I say that because a woman who doesn’t know herself could adjust temporarily to suit whatever you require of her, usually because there is an incentive; you represent something she lacks and is in need of. It’s very easy for a woman to pretend to love a man for the incentive (my taxi driver recently told me a story I can’t wait to share). For a man, if he is not making an effort, he is either newly hurt or not that into you, in other words, time-waster.

It doesn’t mean everything should turn into something serious, some people in the journey to finding love will be used as an experiment to see how it is..just make sure the lab rat is not you.

For example, last year I met this dude who chased life outta me, I just always thought he was too vague, so I put him on “watch and see/too good to be real list” and went into a lot of exploring data collection convos, eventually, this guy, popped out unknowingly saying “gosh is it true what they say?
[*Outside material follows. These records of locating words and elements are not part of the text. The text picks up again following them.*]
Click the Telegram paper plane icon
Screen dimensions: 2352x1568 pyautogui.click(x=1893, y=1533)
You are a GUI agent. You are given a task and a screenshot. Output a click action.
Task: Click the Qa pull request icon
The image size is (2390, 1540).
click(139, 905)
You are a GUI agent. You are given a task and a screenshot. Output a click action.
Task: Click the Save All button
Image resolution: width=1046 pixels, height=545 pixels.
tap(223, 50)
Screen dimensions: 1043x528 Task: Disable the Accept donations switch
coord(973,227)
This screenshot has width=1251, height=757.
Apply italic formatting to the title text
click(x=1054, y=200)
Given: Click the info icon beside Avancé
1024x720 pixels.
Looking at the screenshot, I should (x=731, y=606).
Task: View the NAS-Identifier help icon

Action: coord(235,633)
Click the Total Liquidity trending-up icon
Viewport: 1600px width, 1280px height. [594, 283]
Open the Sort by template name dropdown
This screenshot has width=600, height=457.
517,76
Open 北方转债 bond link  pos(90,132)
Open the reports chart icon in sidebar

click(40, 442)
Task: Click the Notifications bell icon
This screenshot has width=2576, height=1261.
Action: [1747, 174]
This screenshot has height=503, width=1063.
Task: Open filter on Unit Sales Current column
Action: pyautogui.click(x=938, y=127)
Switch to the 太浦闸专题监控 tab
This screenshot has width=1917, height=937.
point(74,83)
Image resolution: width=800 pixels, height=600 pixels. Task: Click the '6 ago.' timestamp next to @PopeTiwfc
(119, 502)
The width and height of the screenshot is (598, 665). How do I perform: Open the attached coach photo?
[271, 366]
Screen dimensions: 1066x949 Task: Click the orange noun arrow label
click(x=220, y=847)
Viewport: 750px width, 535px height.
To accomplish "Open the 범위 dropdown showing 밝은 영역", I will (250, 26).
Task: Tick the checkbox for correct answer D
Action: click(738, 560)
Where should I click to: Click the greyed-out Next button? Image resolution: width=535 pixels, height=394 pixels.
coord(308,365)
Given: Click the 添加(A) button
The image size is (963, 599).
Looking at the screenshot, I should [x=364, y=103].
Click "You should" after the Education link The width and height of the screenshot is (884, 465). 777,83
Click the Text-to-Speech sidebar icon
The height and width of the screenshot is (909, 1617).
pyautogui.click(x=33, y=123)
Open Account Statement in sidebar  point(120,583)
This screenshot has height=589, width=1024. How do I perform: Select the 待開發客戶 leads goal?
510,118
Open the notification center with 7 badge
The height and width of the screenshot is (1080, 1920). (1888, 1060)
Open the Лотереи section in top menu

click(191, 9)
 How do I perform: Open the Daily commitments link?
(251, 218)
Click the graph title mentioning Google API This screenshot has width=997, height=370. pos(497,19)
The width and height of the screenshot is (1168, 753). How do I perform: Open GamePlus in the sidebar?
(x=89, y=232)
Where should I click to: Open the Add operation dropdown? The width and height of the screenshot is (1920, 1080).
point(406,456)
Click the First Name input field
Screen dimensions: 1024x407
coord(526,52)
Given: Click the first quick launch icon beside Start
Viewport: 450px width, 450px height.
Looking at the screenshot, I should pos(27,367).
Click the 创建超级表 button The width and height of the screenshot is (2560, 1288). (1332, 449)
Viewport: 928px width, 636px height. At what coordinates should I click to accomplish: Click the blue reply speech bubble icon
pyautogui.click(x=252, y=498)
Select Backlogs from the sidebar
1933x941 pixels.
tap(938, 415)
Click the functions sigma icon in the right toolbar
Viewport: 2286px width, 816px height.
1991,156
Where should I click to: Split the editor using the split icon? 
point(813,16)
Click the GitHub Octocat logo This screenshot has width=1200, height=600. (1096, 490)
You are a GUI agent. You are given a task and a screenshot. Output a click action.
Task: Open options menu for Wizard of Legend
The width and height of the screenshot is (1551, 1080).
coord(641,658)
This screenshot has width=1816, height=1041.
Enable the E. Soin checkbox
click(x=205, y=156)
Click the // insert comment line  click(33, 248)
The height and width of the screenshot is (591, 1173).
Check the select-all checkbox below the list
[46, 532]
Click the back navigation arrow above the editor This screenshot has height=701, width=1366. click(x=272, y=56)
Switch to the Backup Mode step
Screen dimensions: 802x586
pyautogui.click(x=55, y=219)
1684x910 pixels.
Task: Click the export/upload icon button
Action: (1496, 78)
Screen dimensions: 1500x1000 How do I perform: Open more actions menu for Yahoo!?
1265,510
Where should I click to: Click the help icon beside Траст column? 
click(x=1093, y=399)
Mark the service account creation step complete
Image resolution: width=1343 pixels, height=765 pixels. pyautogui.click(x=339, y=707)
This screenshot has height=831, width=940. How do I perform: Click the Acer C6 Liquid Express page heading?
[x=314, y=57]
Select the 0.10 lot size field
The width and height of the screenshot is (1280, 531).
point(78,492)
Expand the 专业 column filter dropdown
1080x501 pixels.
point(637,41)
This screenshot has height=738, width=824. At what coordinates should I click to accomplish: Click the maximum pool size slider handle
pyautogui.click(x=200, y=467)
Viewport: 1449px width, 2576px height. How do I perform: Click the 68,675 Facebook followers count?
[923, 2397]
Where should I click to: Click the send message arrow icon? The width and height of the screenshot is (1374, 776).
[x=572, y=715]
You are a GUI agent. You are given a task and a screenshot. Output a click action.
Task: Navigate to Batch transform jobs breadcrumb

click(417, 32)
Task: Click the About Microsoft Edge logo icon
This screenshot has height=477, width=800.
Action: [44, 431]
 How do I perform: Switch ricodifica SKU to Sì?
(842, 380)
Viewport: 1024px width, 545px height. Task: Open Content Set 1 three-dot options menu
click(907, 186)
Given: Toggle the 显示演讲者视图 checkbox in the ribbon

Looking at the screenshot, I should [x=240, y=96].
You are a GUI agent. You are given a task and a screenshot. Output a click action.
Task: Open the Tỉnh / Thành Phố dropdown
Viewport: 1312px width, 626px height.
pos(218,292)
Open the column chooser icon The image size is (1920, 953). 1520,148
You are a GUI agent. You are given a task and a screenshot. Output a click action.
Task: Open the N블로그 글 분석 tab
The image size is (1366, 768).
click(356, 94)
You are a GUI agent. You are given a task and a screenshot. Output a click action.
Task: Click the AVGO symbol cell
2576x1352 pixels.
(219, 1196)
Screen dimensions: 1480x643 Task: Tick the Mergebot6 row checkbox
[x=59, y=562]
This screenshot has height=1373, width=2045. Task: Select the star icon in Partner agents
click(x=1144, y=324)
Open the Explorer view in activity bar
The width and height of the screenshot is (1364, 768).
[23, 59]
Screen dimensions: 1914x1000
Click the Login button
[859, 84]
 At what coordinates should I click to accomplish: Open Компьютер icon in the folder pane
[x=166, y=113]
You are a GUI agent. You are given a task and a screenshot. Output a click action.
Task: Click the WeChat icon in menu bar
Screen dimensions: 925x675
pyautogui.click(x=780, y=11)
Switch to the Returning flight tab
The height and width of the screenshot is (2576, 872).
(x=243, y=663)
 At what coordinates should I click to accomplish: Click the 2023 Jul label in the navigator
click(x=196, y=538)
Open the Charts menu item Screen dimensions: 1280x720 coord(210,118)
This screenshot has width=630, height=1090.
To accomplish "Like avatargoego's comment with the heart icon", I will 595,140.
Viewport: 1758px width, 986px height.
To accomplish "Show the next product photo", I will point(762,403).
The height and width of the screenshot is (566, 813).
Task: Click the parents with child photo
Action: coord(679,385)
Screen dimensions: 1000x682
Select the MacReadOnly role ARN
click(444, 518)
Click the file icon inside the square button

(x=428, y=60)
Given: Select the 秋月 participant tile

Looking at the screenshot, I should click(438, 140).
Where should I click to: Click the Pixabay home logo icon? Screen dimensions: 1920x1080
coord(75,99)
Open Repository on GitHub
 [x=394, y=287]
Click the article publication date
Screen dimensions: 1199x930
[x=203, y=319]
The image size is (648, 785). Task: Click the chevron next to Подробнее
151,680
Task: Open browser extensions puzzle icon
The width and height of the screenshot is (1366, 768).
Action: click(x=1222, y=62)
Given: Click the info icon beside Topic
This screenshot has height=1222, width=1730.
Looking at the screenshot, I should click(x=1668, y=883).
I can’t wait to experience what a Calabar girl feels like” well I dismissed the calabar part with “I’m not Calabar,I’m Ibibio and I am not a car and I will not be test-driven, sorry”. He cut his looses eventually on notice that ImaRose was bad-market.

Girls, until you have had that conversation of understanding the kind of relationship you both want and are currently pursuing, keep your legs closed!, unless of course you too are using the guy for sex or whatever (I don’t support it but I guess it’s a free world). Now that tinder has made it to Nigeria, trust me, to a guy, sex doesn’t mean he is serious so be wise.

What else can you do to avoid time wasters when dating? Here are some more tips:

  • Be clear about your dating intentions and expectations
  • Be selective about who you talk to and date (just because they’re interested or they’re attractive doesn’t make them an ideal partner)
  • Give it time, true intentions are exposed with time
  • Some people are actually just busy, rather than assume, ask questions
  • Assess people on their actions and not their words (time wasters will promise the world and deliver nothing)
  • Pay attention to the frequency and quality of their contact with you (are they actually trying to get to know you in a real way?)
  • Are they more interested in getting in your panties?
  • Do they talk about other people they’re “talking to” in the same way as they’re talking to you?
  • Trust your instinct (it’s your spirit trying to WARN you of something)

Finally, LIVE! Don’t focus too much on the outcome, focus more on the experience in the dating process , every now and then, assess how you feel and only continue if you feel good, the rest will fall into place when it’s supposed to.

Right now, I don’t care if someone sends me a text and if I do get one I’d text back when I can and not wait five hours just for the heck of it.If I have a question, I will ask and I expect nothing in return.

Until then, I’m simply appreciating the experience of getting to know interesting people, whatever the outcome.